The web is evolving, and with it, the way we interact with information. Imagine a future where websites and applications understand and respond to your natural language, just like a conversation. This future is closer than you think, thanks to NLWeb, an open-source project from Microsoft. Much like HTML revolutionized document sharing and browsing, NLWeb aims to be the foundational layer for the emerging "AI Web", a new era where websites don't just display content but can converse and interact intelligently with both humans and AI agents.
NLWeb is designed to simplify the creation of conversational, natural language interfaces for any website or application. By embracing open protocols like MCP (Model Context Protocol) and leveraging the widely adopted Schema.org vocabulary, NLWeb is building the foundational layers for this "AI Web" where chatbots, AI assistants, and web content seamlessly interact through natural language.
Why NLWeb is Essential for the Future Web
NLWeb addresses key challenges in building intelligent web interfaces, offering compelling advantages:
- Effortless Conversational Interfaces: Easily integrate natural language capabilities into any website, leveraging familiar web standards. This democratizes access to advanced chatbot technology for businesses of all sizes.
- Open and Collaborative Ecosystem: Built on open protocols and tools, NLWeb fosters community collaboration and extensibility, ensuring it grows with the web. This also empowers web publishers to participate in the agentic web on their own terms, ensuring their content is ready to interact and be discovered by other AI agents.

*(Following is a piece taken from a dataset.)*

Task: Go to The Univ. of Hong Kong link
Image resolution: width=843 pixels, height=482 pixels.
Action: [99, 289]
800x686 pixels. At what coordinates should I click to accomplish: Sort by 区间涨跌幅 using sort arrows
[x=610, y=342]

- Intelligent Schema.org Integration: Leverage Schema.org (on 100M+ websites) to extract structured data for richer, more accurate, and contextual conversations. NLWeb enhances this structured data by incorporating external knowledge from underlying LLMs for an even richer user experience.
- Platform-Agnostic and Highly Extensible: Enjoy unparalleled flexibility. NLWeb supports multiple operating systems (Windows, macOS, Linux), various Large Language Models (LLMs) like OpenAI, DeepSeek, Gemini, Anthropic, and Inception, and popular vector databases such as Qdrant, Snowflake, Milvus, and Azure AI Search. Run it anywhere, connect it to anything, and scale it from a developer's laptop to enterprise-level data centers.
- Publisher Control and Cost Efficiency: Unlike external AI platforms that may scrape and centralize data, NLWeb enables publishers to create proprietary AI knowledge bases, retaining full control over their content and user data. It offers a cost-effective alternative to traditional search methods by leveraging existing data feeds (like RSS) and reducing the need for extensive programming.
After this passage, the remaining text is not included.